How much of this is down to Cheryl and how much to the character as written, I'm not sure. There was surprises for me in the libretto. Butterfly's resistance to Yamadori, for instance, is full of wit and humour, which I hadn't realised; I just expected virtuous vows of fidelity and childish obstinance. The unmistakeable Cheryl Barker Touch plays its part too, though, a special talent for intensity without cliché; she's thoroughly, thrillingly operatic without ever resorting to stock gestures or vocal tricks. Even "Un bel di" seems less of a warhorse in her care; she sings it simply and believably, to herself and to Suzuki, not as a party piece for the audience, all distant gazes and sweeping gestures. She's in outrageously good voice throughout, scaling the heights with glossy ease and fifty million expressive colours.

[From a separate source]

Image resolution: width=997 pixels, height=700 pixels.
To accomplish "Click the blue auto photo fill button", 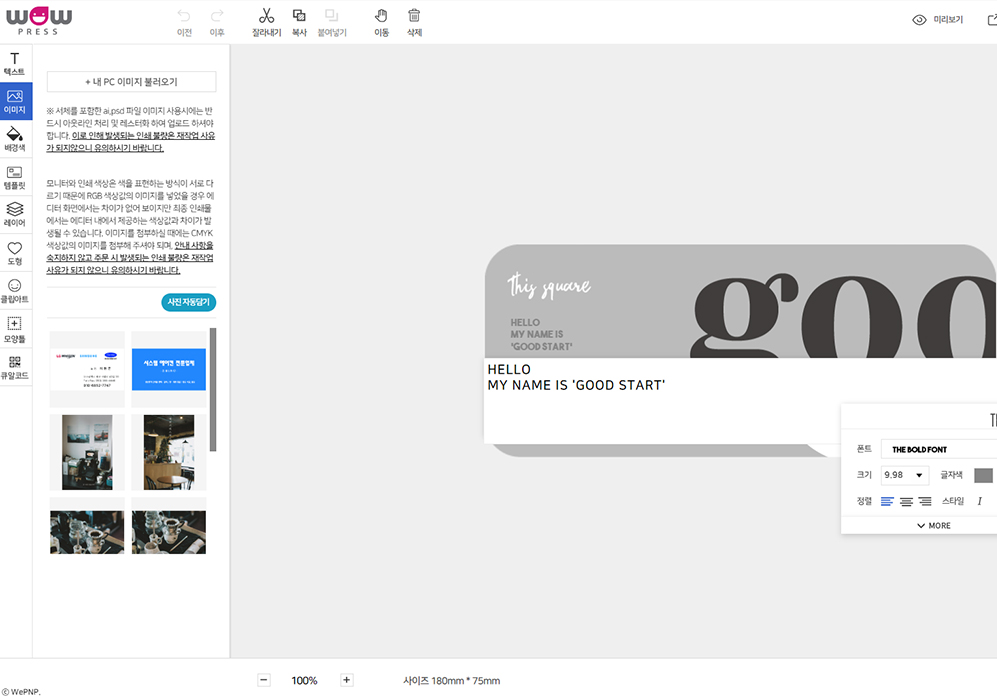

Pinkerton, by the way, isn't a revelation. He's a bastard. There are plenty of reviews which mention "unusually sympathetic" Pinkertons, but Jay Hunter Morris isn't one of them. Which is fine. True, he's convincingly remorseful in the final act but it isn't really enough to make up for what came before, nor is he three dimensional enough to care much about either way. Nicely sung for the most part, if a bit on the brutal side. Douglas McNicol's Sharpless is the Nicer American and a genuinely interesting character. Best of all (apart from Butterfly herself, obviously) is Ingrid Silvaeus' engaging and richly sung Suzuki, making the mother of all thankless mezzo roles seem in fact rather rewarding.
The question now is, is it Butterfly the character I've fallen for, or Butterfly the opera? Will my newfound affection endure with a different soprano in the role? I'm actually pretty sure it will. There was so much to love in this film, and while a lot of it was Cheryl based, a lot wasn't. I'll be testing the theory shortly; I've also bought a copy of Karajan's Butterfly on Decca, featuring my adored Mirella Freni and an all star cast. It's all looking rosy.